Allora don Fernando non stava bene fisicamente e mentalmente: vescovo, sacerdoti e familiari eravamo preoccupati. In accordo con i familiari lo trasferimmo alla parrocchia di S. Maria della Misericordia a Borgobovio, in una comunità di sacerdoti perché non restasse solo, potesse essere assistito nell’assunzione dei farmaci e in altre cure e potesse continuare il suo ministero sacerdotale tra la gente. Desidero ringraziare don Luciano e don Leopoldo che, con la loro comunità parrocchiale accolsero e si presero cura di don Fernando.
Infine, negli ultimi anni, visto che non era sufficiente neppure quella soluzione, fu ospitato presso una comunità di sacerdoti a Sacrofano, dove godendo di molta libertà e autonomia, veniva curato e assistito nella malattia e nelle sue necessità personali. Non fu facile convincerlo; solo il consiglio del suo medico di famiglia dott. Andrea Biancifiori lo persuase. Anche a lui dico grazie, come pure ringrazio il personale della Sacerdotalis domus di Sacrofano.
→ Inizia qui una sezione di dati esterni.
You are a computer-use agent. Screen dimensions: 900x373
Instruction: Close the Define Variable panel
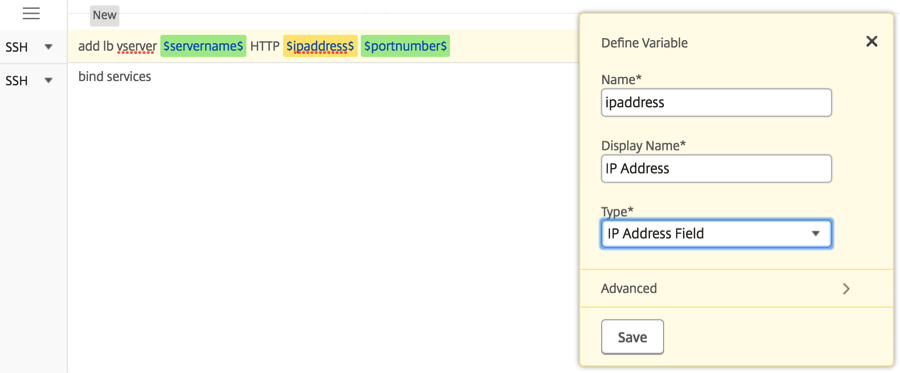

Al termine di questa omelia, desidero farmi portavoce di don Fernando, che quale cappellano del mondo del lavoro, ne ha avuto a cuore i problemi. Desidero rivolgere un appello per le fabbriche in crisi, i lavoratori disoccupati, gli esercizi commerciali e i laboratori chiusi o in disarmo a causa della pandemia del Coronavirus. La Chiesa diocesana esprime solidarietà e sta accanto ai lavoratori e alle loro famiglie e sostiene la loro causa.
Uniamo la nostra voce a quella dei due ciechi del vangelo per supplicare, con fede e speranza: «Figlio di Davide, abbi pietà di noi!». Vieni incontro a quanti soffrono direttamente o per le conseguenze dell’epidemia, a quanti sono nella disperazione. Ispira i governanti a sostenere il benessere materiale e spirituale di tutti i cittadini, converti i nostri cuori per venirti incontro e accoglierti nei poveri e nei sofferenti con la fiducia ferma e certa nella tua misericordia. E accogli nella tua pace i nostri morti, i tanti che a causa della pandemia ci hanno lasciato. Amen!